= Challenge =
Express the data from the line with "You are a computer-use agent." to the line with "pyautogui.click(x=148, y=178)", both included, as a Markdown table with the columns Row and Line. Give each line a row number, and leave out blank lines and the pictures.

Pointing data for text and elements:
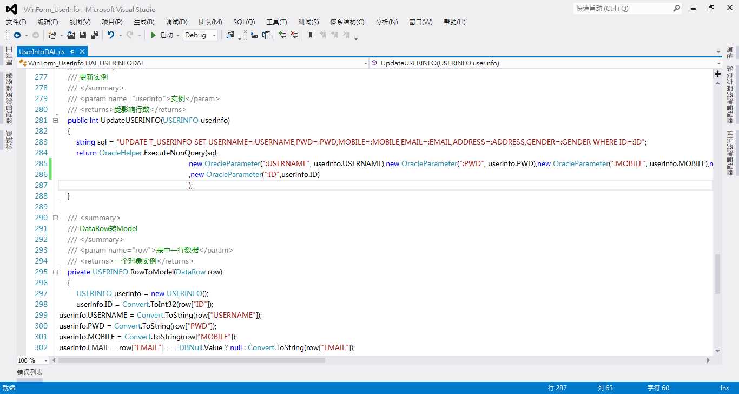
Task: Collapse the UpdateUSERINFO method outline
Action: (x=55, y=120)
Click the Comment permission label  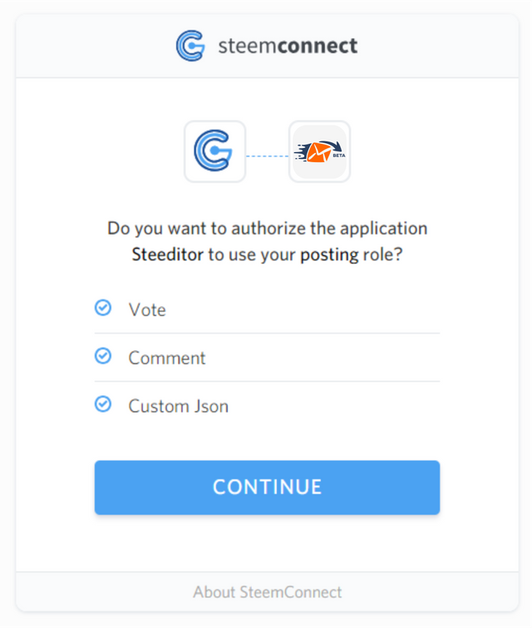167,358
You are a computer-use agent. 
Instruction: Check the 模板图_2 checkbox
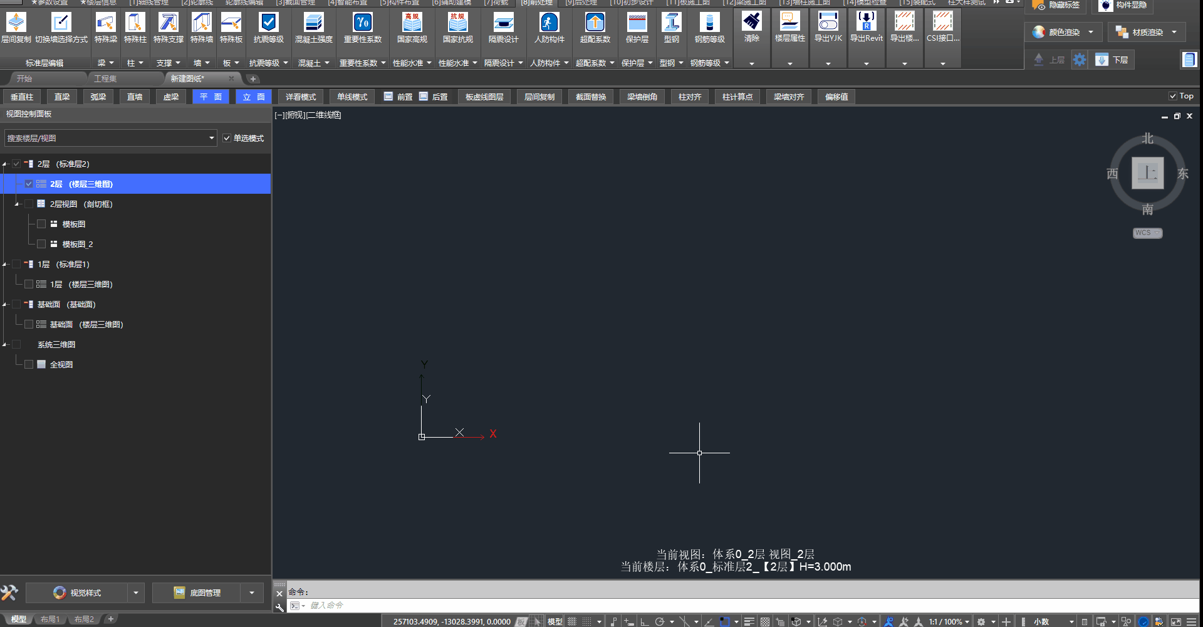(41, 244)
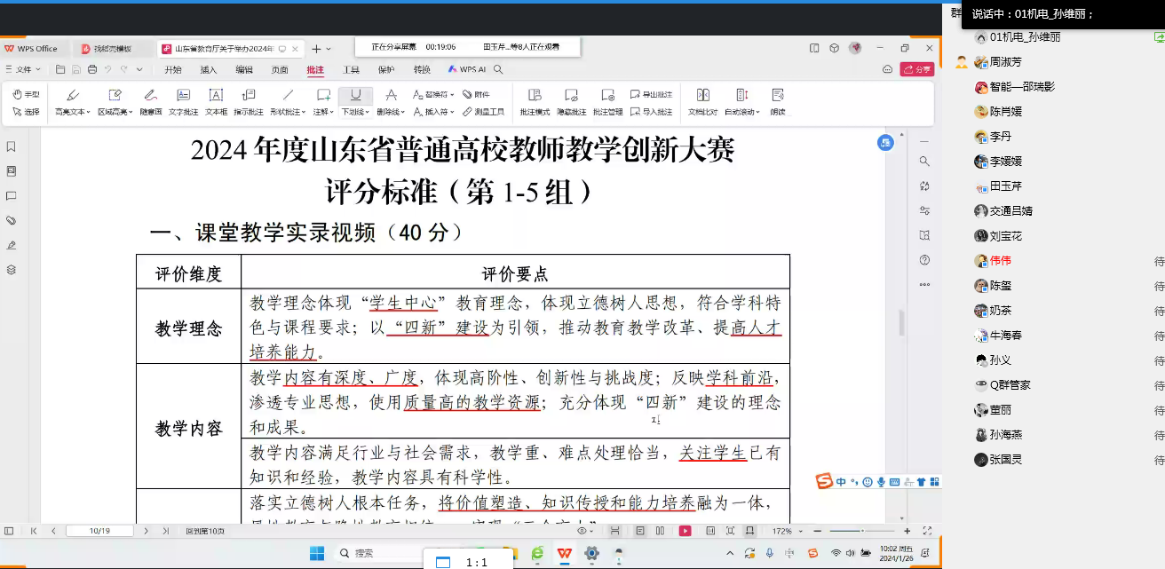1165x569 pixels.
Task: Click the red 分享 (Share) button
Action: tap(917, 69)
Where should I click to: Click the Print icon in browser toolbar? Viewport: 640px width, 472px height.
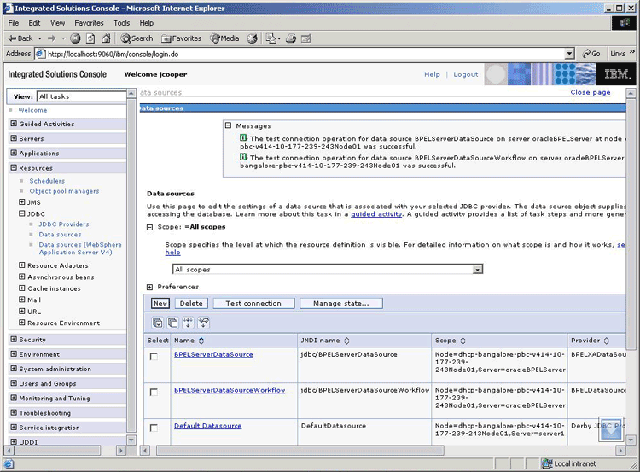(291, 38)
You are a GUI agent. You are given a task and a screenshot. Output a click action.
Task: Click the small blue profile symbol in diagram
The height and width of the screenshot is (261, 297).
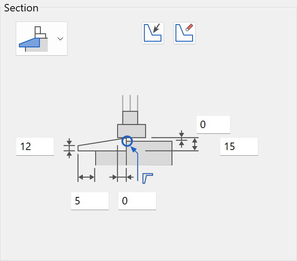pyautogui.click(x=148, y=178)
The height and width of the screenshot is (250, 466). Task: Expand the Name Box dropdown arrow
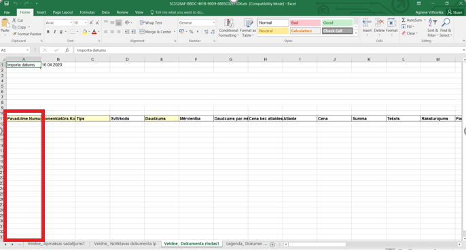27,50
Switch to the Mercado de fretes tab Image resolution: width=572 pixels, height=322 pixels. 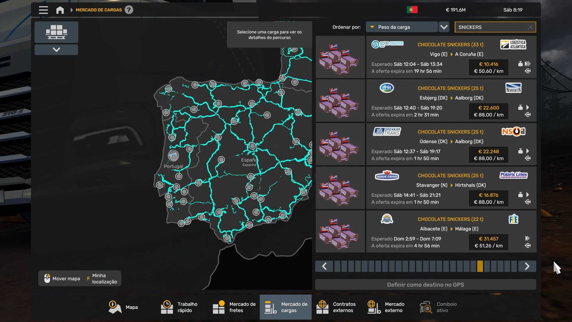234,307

= Response to this task =
| Row | Line |
|---|---|
| 1 | You are a computer-use agent.  |
| 2 | Instruction: Check the 模板图_2 checkbox |
| 3 | (41, 244) |
| 4 | 1165x569 pixels. |
| 5 | Task: Click the red 分享 (Share) button |
| 6 | Action: tap(917, 69) |
| 7 | Where should I click to: Click the Print icon in browser toolbar? Viewport: 640px width, 472px height. |
| 8 | (291, 38) |
| 9 | You are a GUI agent. You are given a task and a screenshot. Output a click action. |
| 10 | Task: Click the small blue profile symbol in diagram |
| 11 | The height and width of the screenshot is (261, 297). |
| 12 | pyautogui.click(x=148, y=178) |